HIGHMARK COMMERCIAL MEDICAL POLICY - PENNSYLVANIA

 
 

Medical Policy:
I-250-003
Topic:
Inclisiran (Leqvio)
Section:
Injections
Effective Date:
December 18, 2022
Issued Date:
December 18, 2022
Last Revision Date:
December 2022
Annual Review:
March 2022
 
 

Inclisiran (Leqvio®) is a small interfering RNA (siRNA) that directs catalytic breakdown of mRNA for PCSK9 (proprotein convertase subtilisin kexin type 9) which leads to lower LDL-C levels. Inclisiran (Leqvio) is indicated as an add-on therapy for adults with heterozygous familial hypercholesterolemia (HeFH) or clinical atherosclerotic cardiovascular disease (ASCVD), who require additional lowering of LDL-C. 

Policy Position

Heterozygous Familial Hypercholesterolemia (HeFH) 

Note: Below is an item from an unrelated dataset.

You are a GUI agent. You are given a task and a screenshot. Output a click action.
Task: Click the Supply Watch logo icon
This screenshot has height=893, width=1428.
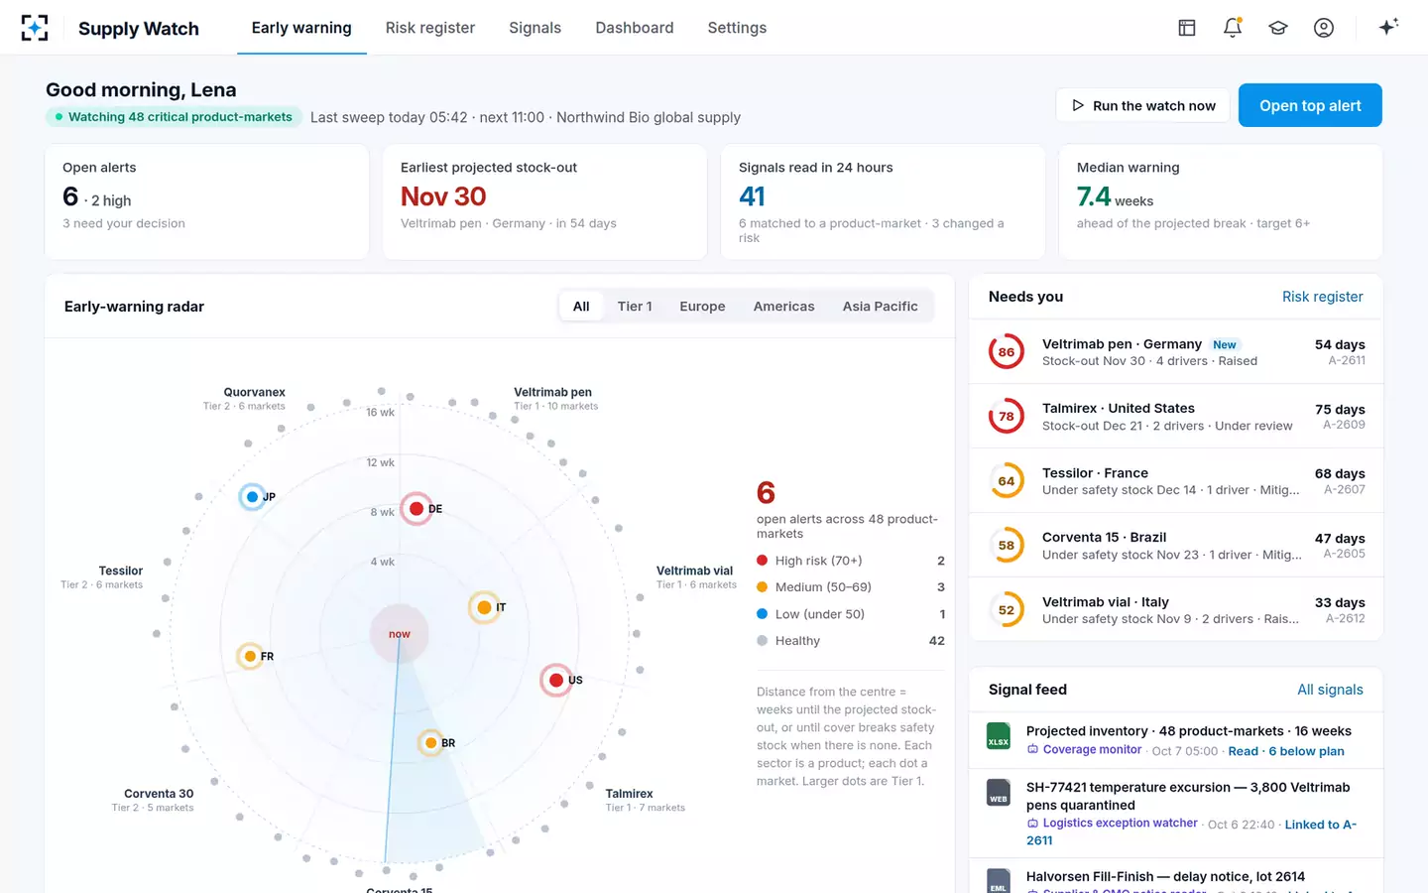coord(35,28)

Inclisiran (Leqvio) may be considered medically necessary for Heterozygous Familial Hypercholesterolemia (HeFH) when the following criteria are met:

  • The individual is 18 years of age or older; and
  • Must be prescribed by or in consultation with a cardiologist, endocrinologist, or lipid specialist; and
  • There is clinical documentation of heterozygous familial hypercholesterolemia (FH) as defined by ONE of the following:
    • Genetic confirmation of pathogenic variant at the LDLR, APOB, PCSK9, or LDLRAP1 gene locus; or
    • The individual has experienced ONE of the following physical signs of FH:
      • Tendon xanthomas; or
      • Corneal arcus prior to age 45 years; or
      • Tuberous xanthomas; or
      • Xanthelasma; or
    • Clinical diagnosis based on ONE of the following:
      • The WHO criteria/Dutch Lipid Clinical Network criteria with a score greater than 8 points (See Table Attachment A); or
      • The Simon Broome Register Diagnostic Criteria with a criterion for definite familial hypercholesterolemia (See Table Attachment B); or
      • Familial hypercholesterolemia possibility of “definite” on the Make Early Diagnosis to Prevent Early Deaths (MEDPED) tool or
    • The individual meets ONE of the following criteria:
      • Documentation of an untreated LDL-C greater than or equal to 190 mg/dL; or
      • Documentation of an untreated LDL-C greater than or equal to160 mg/dL if less than 20 years of age; and
  • The individual meets ONE of the following criteria:
    • The individual has an LDL-C greater than 100mg/dL, despite use with a maximally tolerated statin; or
    • The individual has an LDL-C greater than 100mg/dL and is statin intolerant defined as one of the following:
      • While receiving at least two (2) separate trials of different statins, the individual experienced ONE of the following:
        • Statin related rhabdomyolysis, which resolved upon discontinuation of the statins; or
        • Skeletal-related muscle symptoms, which resolved upon discontinuation of the statins; or
      • Individual experienced ONE of the following during any course of statin therapy :
        • Creatinine kinase (CK) increase to 10 times ULN; or
        • Liver function tests (LFTs) increase to 3 times ULN; or
        • Hospitalization due to severe statin-related adverse event (e.g., rhabdomyolysis); and
  • Individual has failure of proprotein convertase subtilisin kexin 9 (PCSK9) inhibitor (e.g., alirocumab or evolocumab based upon FDA approval for age) for at least three (3) months; and
  • Individual will use as adjunct to maximally tolerated statin therapy, unless the member is statin intolerant; and
  • Initial authorization will be for a period of six (6) months.

Reauthorization Criteria

  • Documentation of LDL-C reduction from baseline; and
  • Reauthorization will be for a period of 12 months.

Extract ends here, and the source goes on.